No, because when life begins isn't the issue. What we should be asking is when personhood begins (or something very similar).
A human being that does not have sentience does not have the right to life by that criterion. Are you sentient when under the effects of anesthesia? Or when in a coma? Are you still human during this period?
I would still be human if I was brain-dead and being kept alive by machines. I would still be human - and alive, discrete and unique - if all that was left of me were cells growing in a petri dish. But I would not exist as a person. While under anaesthetic or in a coma, my personhood might be temporarily suspended but it's still there. How about we extend rights to beings that have been sentient in the past and are likely to be sentient again in the future even if they are not currently so? That seems reasonable to me, in a way that extending rights to entities that may at some future point achieve sentience does not.
It must be treated as innate, inalienable and intrinsic to human life.
That's not what I asked. I asked from where it derives. Your answer that it must be treated as innate merely tells me that your preferred end requires such treatment. Why must it be treated this way? What happens if we treat it differently?
It cannot be treated as something granted from without by any human authority. Who decides which characteristics make one a human? And to what degree must these characteristics be present? Ultimately, these decisions will be made by those in power. This the foundation for totalitarianism.
I don't see how. You are the one who seems to be making a totalitarian judgement. I welcome the questions you ask. When exactly should a being be granted rights, and what rights should those be? Merely declaring that being a member of H. sapiens gives an entity "innate, inalienable and intrinsic" rights adds nothing to the argument.
We are moving on that path, as this recent article in he Telegraph illustrates. British ethicist: Senile should be “put down”
I welcome such a move, not forcing people to be "put down" but allowing people to painlessly opt out of life when that life is no longer worth living. I don't know a single person who would rather be a drooling, incontinent shell unable to recognise the family they burden than to be allowed to die with dignity, and nor, I suspect, do you.
Human embryos, like fully mature human beings, are whole human organisms.
Agreed.
As such, they are living members of the species homo sapiens.
Agreed.
Human embryos contain the epigenetic primordia for internally directed maturation as distinct and complete human individuals.
Agreed.
They are human.
Agreed, but you keep just saying the same thing in different ways. Yes, it's human, but why is that the important criterion? Replace the word "human" with "bonobo" and "Homo sapiens" with "Pan paniscus" in your statements above, and nothing significant changes. Add a chromosomal abnormality to the human zygote and any arguments you have about their relative potential future intelligence become worthless.

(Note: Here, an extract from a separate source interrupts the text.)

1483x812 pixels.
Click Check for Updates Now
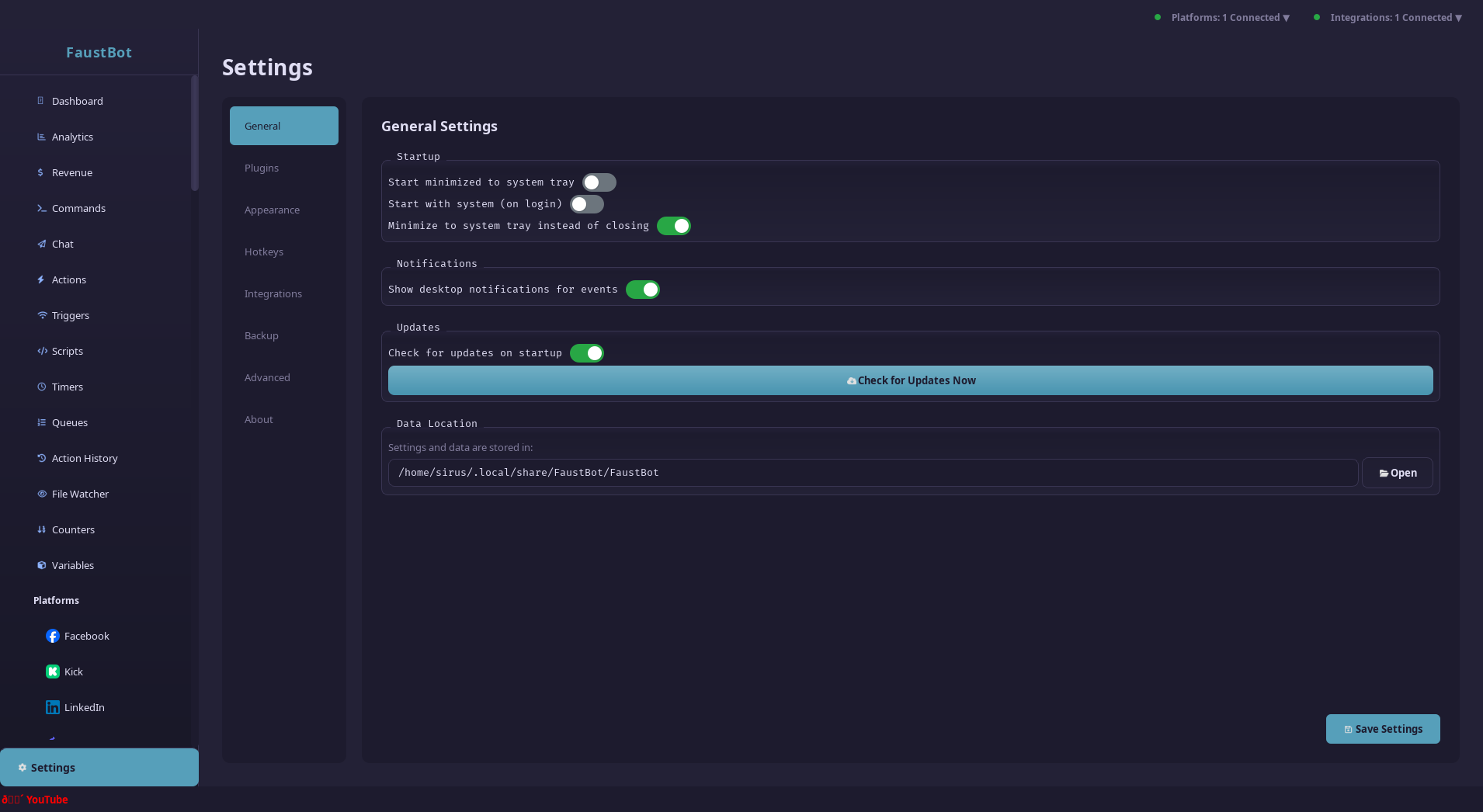click(x=910, y=380)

Assuming the nonexistence of spirituality or other dualisms:
1) You and I are essentially physical organisms;
2) we came to be when the physical organisms we are came to be; and
3) the physical organisms you and I are came to be at conception.

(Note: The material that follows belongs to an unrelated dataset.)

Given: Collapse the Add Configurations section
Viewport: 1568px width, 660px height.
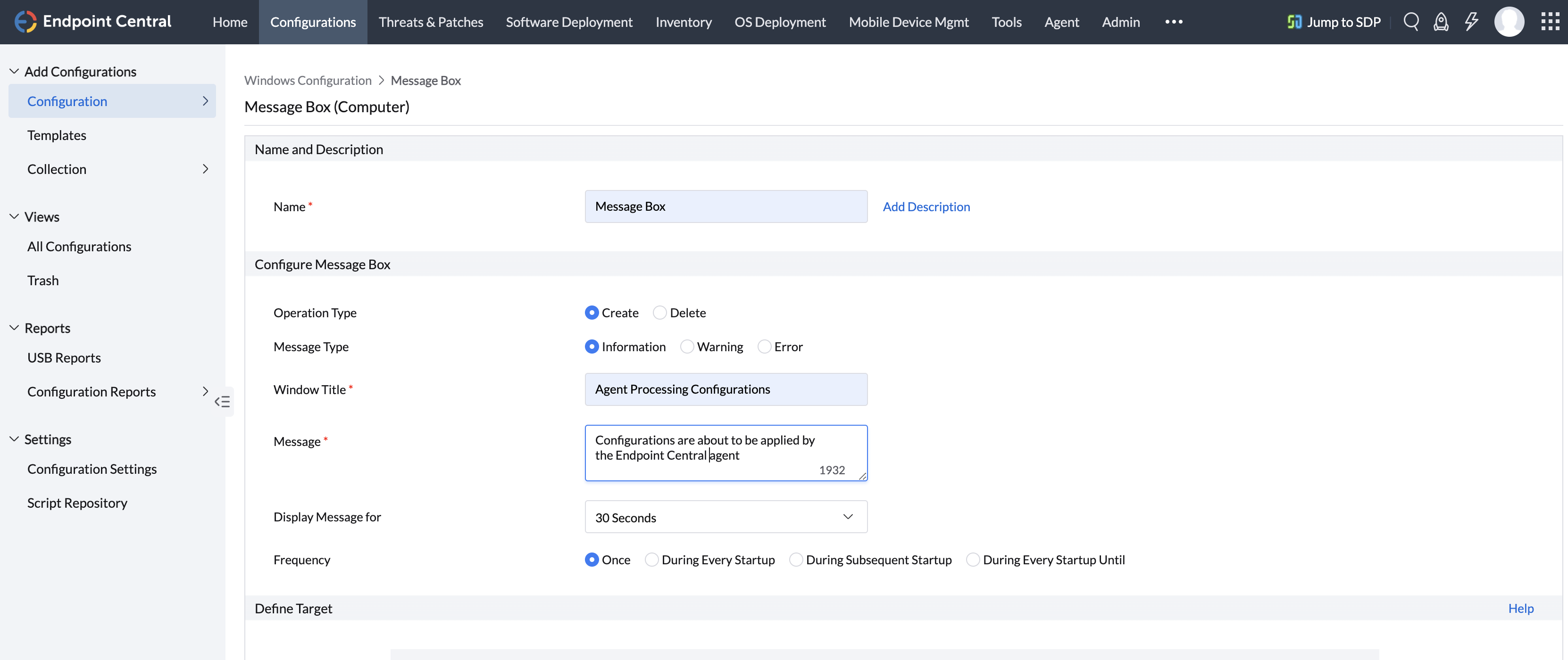Looking at the screenshot, I should [x=14, y=72].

4) You and I once were human embryos
I initially thought the above was just a rehash of the trivial point you'd already made several times (namely, that a human embryo is human). But it's slightly more. You're saying that you began to be you and I began to be me at conception. That may be true in some sense. But there are many ways in which it is not true. The person I am certainly didn't just pop into existence fully formed. It has developed over the last 32 years or so, and while it's difficult to say exactly when I became a person capable of feeling, of suffering, of loving, of hoping and dreaming, it is certain that none of those things happened at conception. I'm glad the embryo that became me wasn't aborted, but I'm just as glad that the sperm that became half of me wasn't wasted in a wank so that doesn't really add to the argument.
Can you give me a good reason why we should treat a zygote like a person? I haven't seen one in your posts so far.